## Selected text
================

Mind Expansion and Other Delusions

Posted: November 19, 2012 in Prose
Tags: , , , , , , , ,

Writing has always been an integral part of my life. I can’t remember when I decided to become a writer. I suspect it came from an infatuation with comic books and Star Wars. I would get so angry sitting around waiting for Lucas to follow up Return of the Jedi, I’d just make up new storylines and act them out with Star Wars action figures. Crazy, I know. I suppose most writers have delusions of grandeur at an early age. The innocent days of childhood. Somewhere my dream of  becoming a storyteller shifted into a much darker realm. Fast forward a couple decades. Years abundant with self-torment, drug addiction, and mental anguish. I used to believe that those were the key ingredients of good writing.

================

## What to do
- 1) In the post about becoming a writer, what did the writer do while waiting for a follow-up to Return of the Jedi?
- 2) Reproduce word for word the part of the post about becoming a writer between "Writing has always" and "ingredients of good writing.", inclusive.

## Information provided
================

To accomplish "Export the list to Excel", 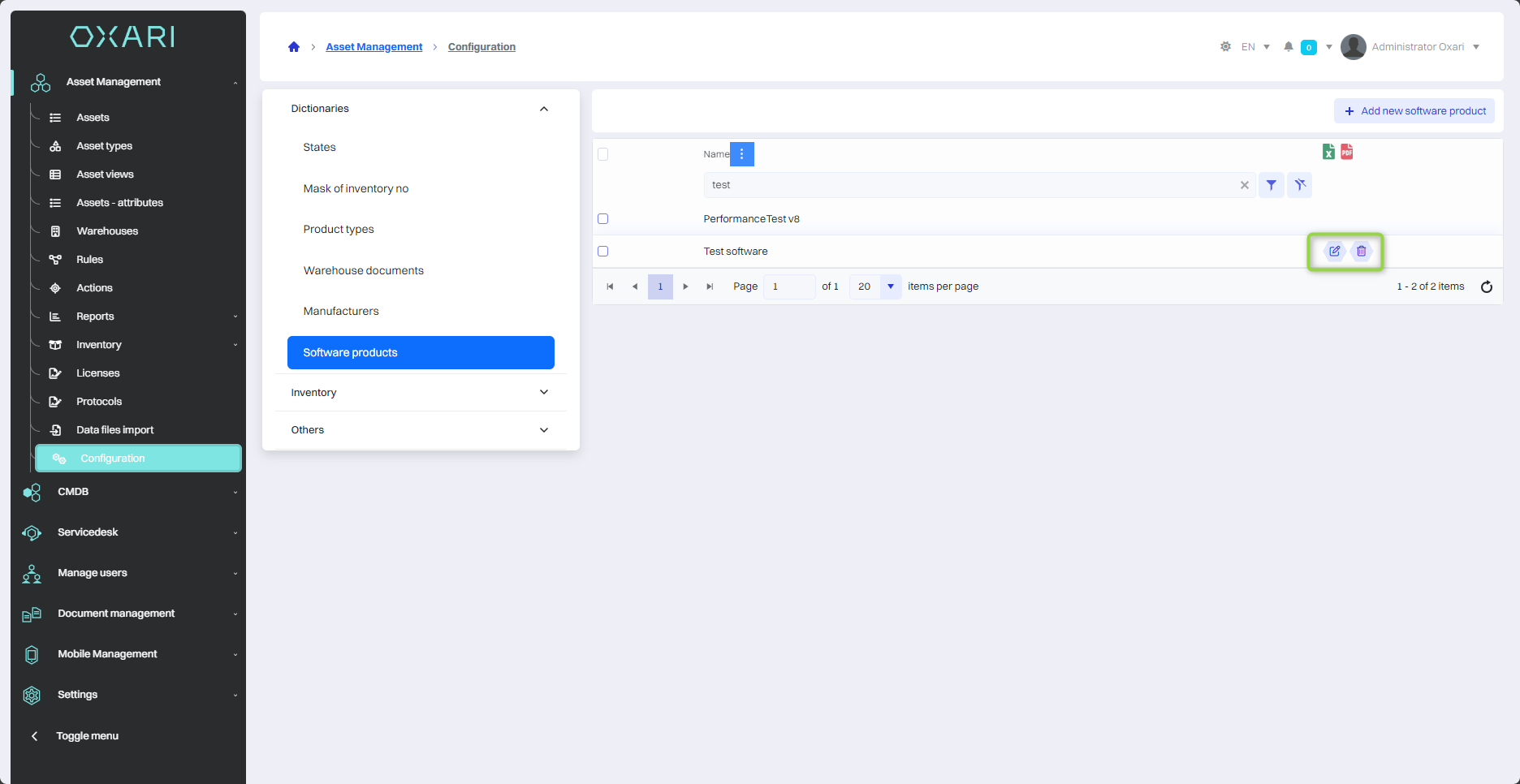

================

## Responses to the tasks
- 1) Made up new storylines and acted them out with Star Wars action figures.

- 2)
Writing has always been an integral part of my life. I can’t remember when I decided to become a writer. I suspect it came from an infatuation with comic books and Star Wars. I would get so angry sitting around waiting for Lucas to follow up Return of the Jedi, I’d just make up new storylines and act them out with Star Wars action figures. Crazy, I know. I suppose most writers have delusions of grandeur at an early age. The innocent days of childhood. Somewhere my dream of  becoming a storyteller shifted into a much darker realm. Fast forward a couple decades. Years abundant with self-torment, drug addiction, and mental anguish. I used to believe that those were the key ingredients of good writing.